__TRY IT__:
Nothing but the lines from the one with "Viewport: 996px width, 1781px" through the end of the data should be set down, each exactly as written, and no picture should be included.
BEGIN SOURCE MATERIAL
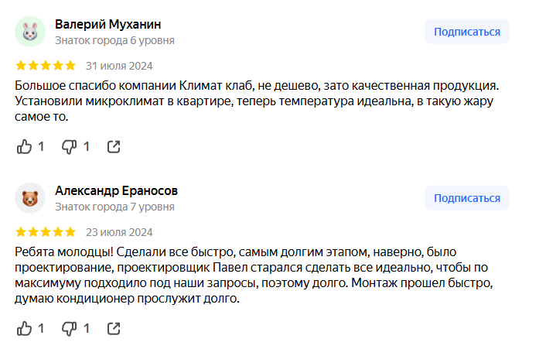Dislike Валерий Муханин's review with thumbs down

[70, 146]
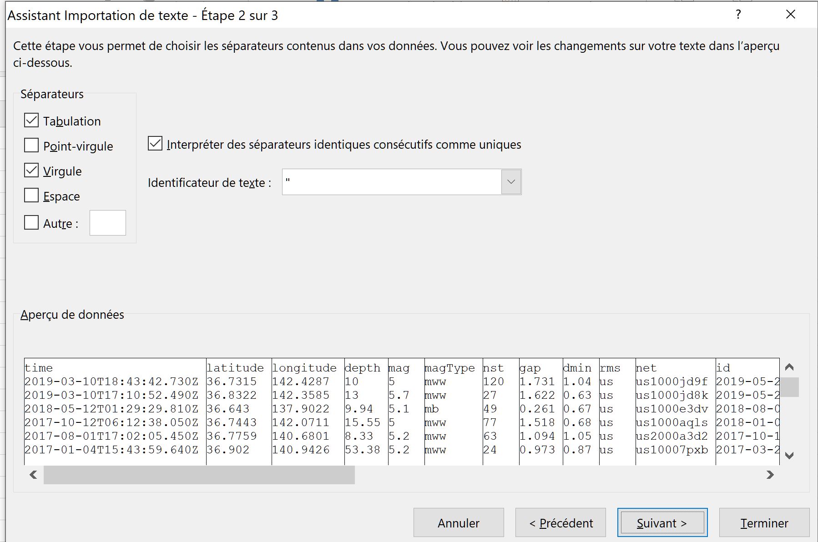Open the Identificateur de texte dropdown
818x542 pixels.
511,182
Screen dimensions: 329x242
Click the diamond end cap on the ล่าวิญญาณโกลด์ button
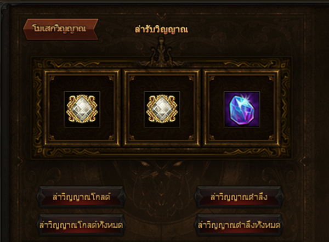click(41, 197)
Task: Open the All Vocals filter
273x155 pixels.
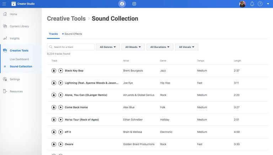Action: [x=186, y=47]
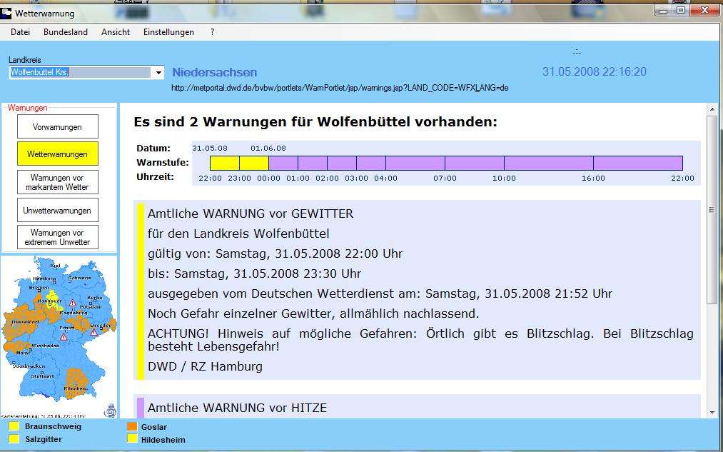Open the Landkreis dropdown arrow

(x=158, y=73)
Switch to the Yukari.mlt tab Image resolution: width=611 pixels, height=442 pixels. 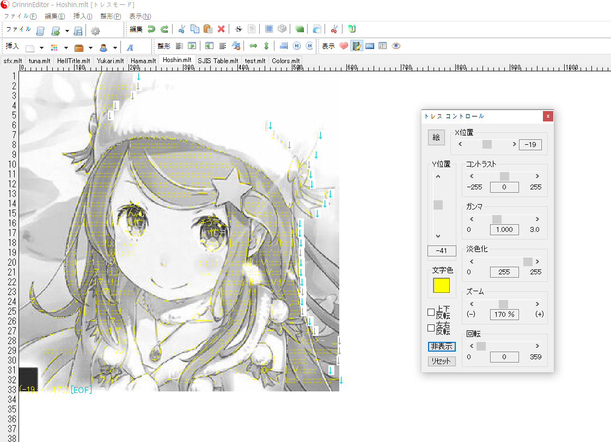[x=111, y=61]
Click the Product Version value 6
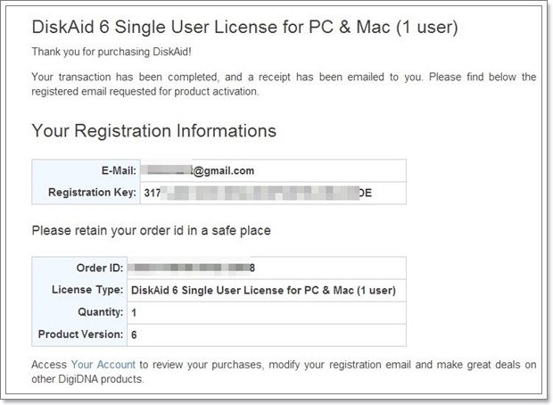The height and width of the screenshot is (405, 553). point(134,335)
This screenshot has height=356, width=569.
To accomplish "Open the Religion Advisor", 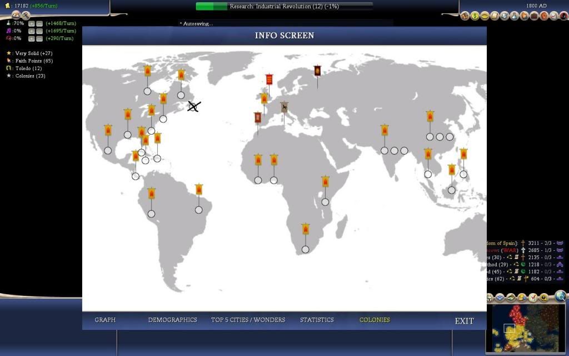I will (525, 16).
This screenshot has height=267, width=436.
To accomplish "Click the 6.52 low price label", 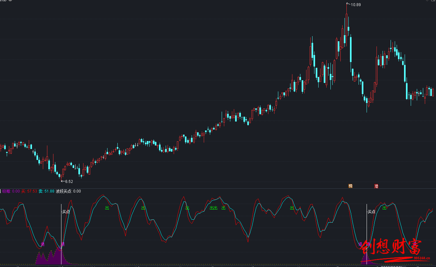I will pos(68,181).
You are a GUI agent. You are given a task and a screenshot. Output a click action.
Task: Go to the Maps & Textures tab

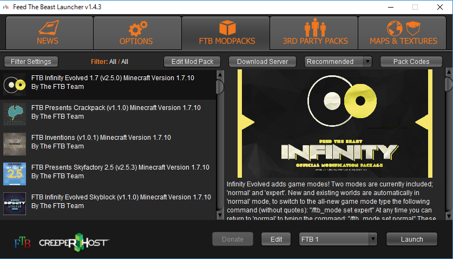pos(403,33)
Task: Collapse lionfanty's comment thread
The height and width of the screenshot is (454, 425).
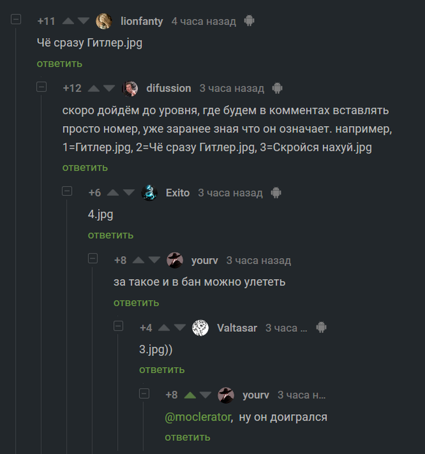Action: click(x=16, y=19)
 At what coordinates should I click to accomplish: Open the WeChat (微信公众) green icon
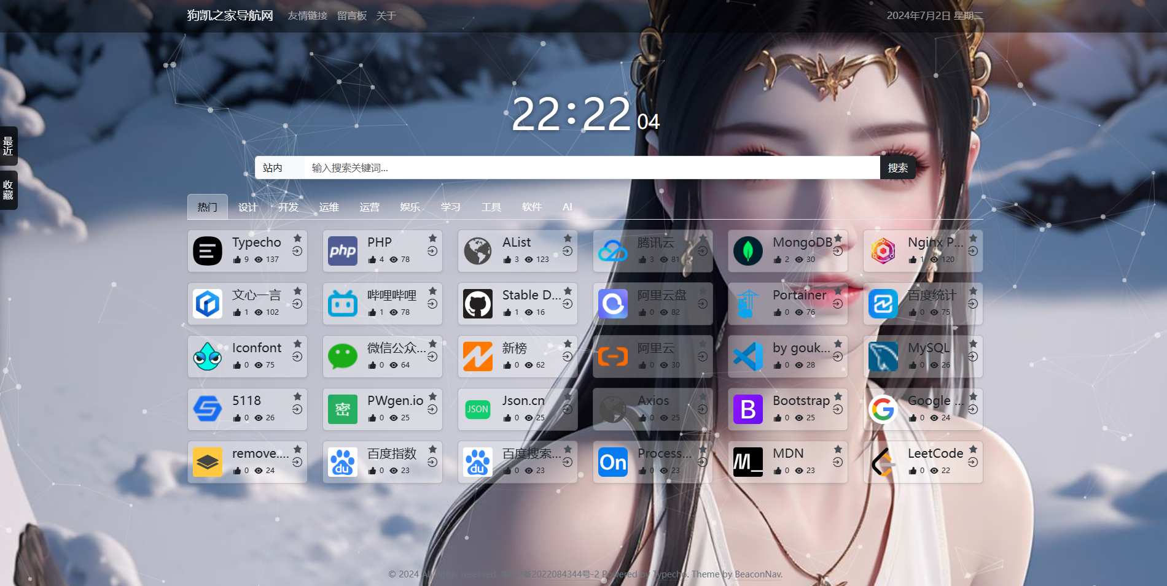point(343,357)
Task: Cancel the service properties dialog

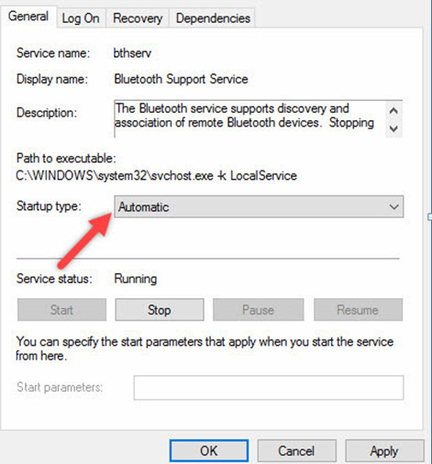Action: coord(296,451)
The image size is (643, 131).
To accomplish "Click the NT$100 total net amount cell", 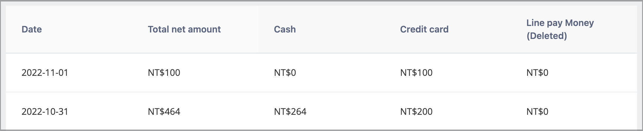I will point(164,73).
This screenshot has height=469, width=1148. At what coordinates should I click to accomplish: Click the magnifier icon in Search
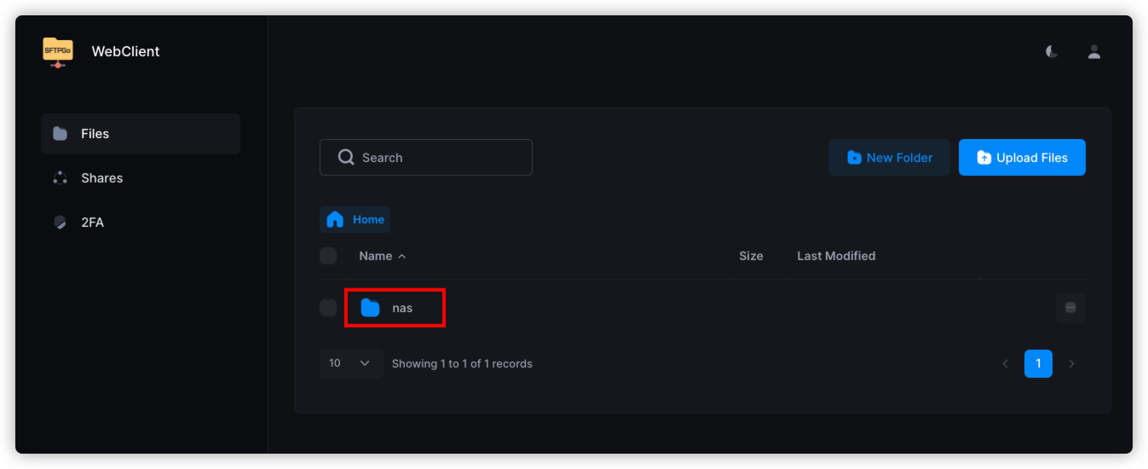click(346, 158)
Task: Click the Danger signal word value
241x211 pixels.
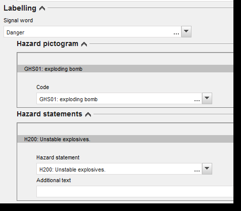Action: 15,32
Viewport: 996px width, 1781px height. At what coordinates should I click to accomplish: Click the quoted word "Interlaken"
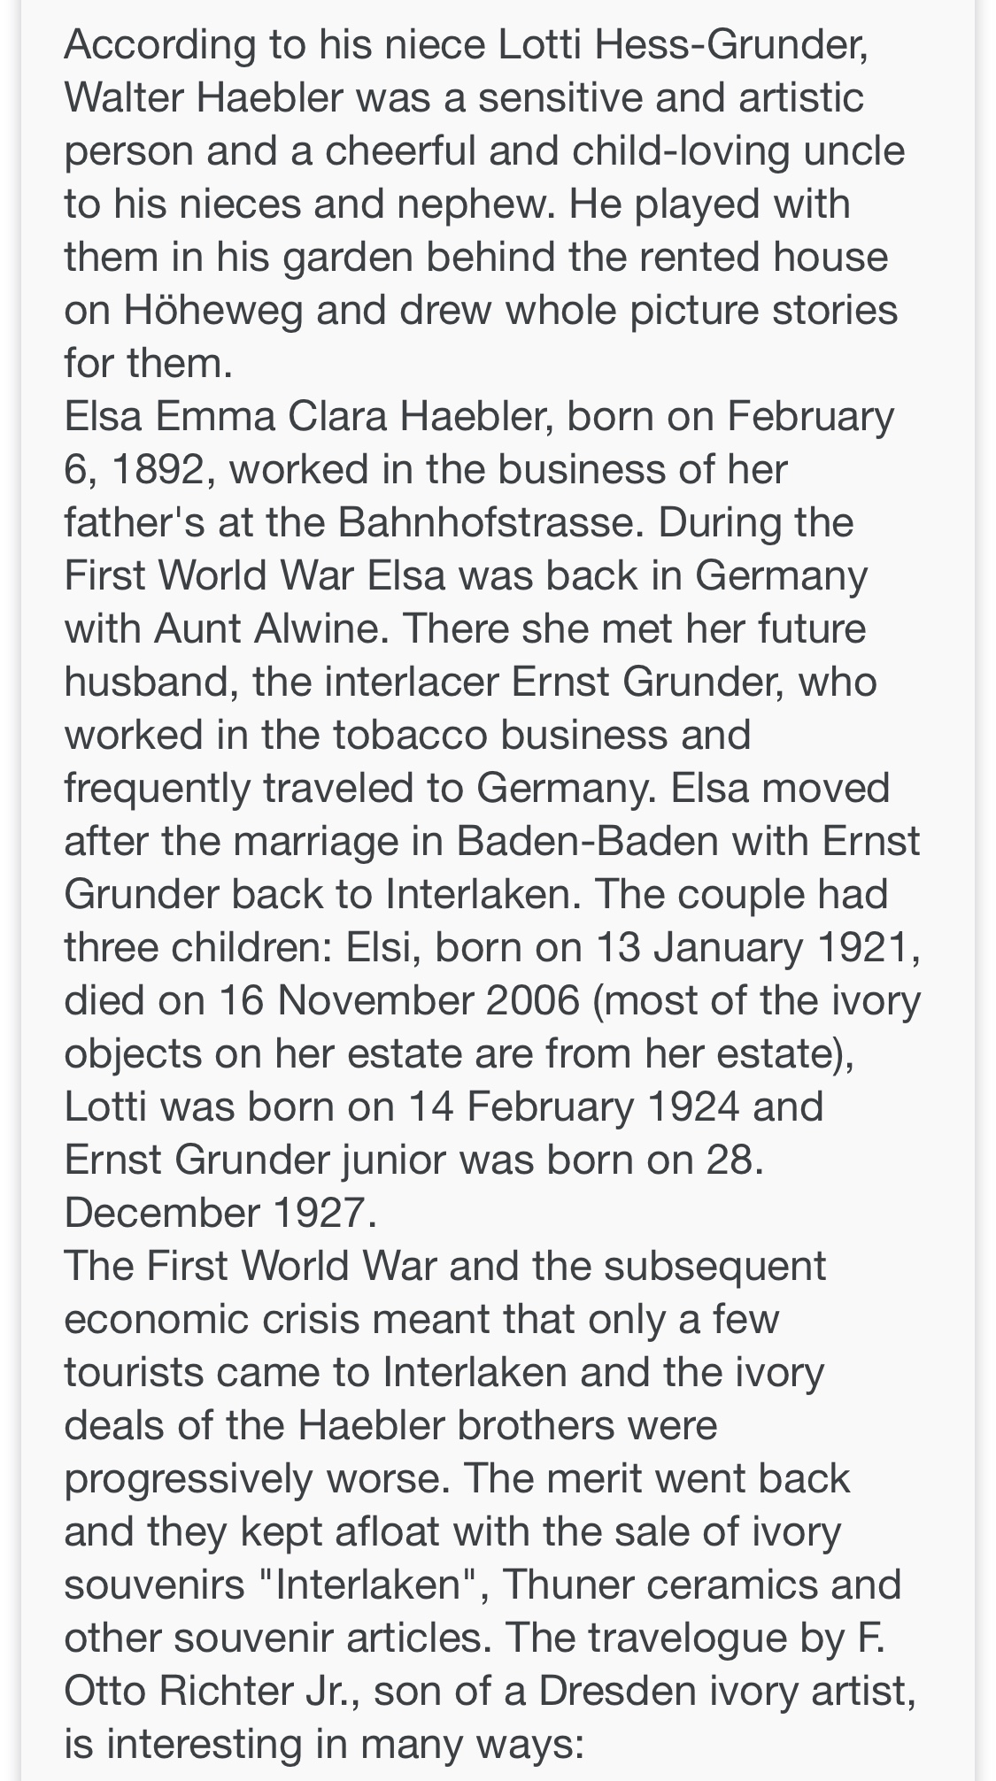[373, 1584]
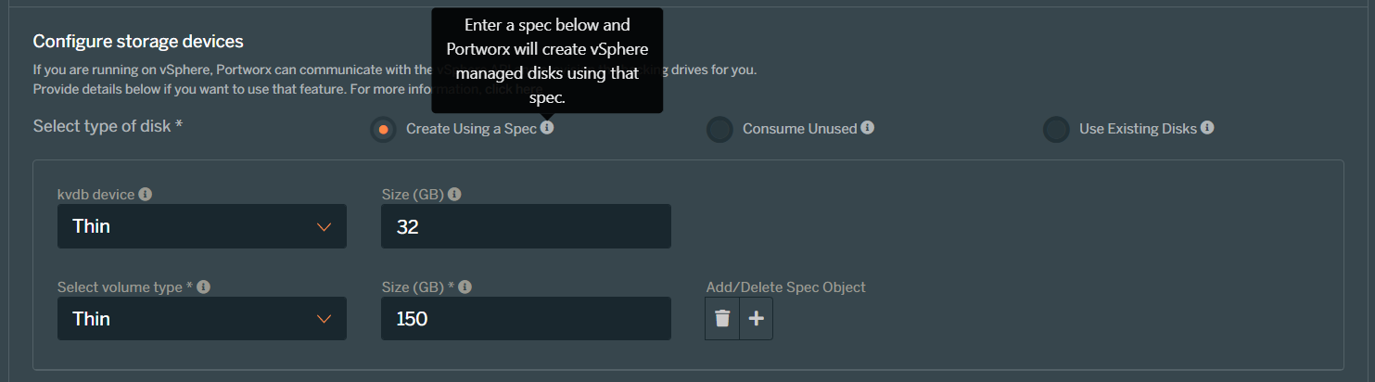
END SOURCE MATERIAL
__WRITTEN SOLUTION__:
Viewport: 996px width, 1781px height. At what coordinates should I click to accomplish: Click the quoted word "Interlaken"
[373, 1584]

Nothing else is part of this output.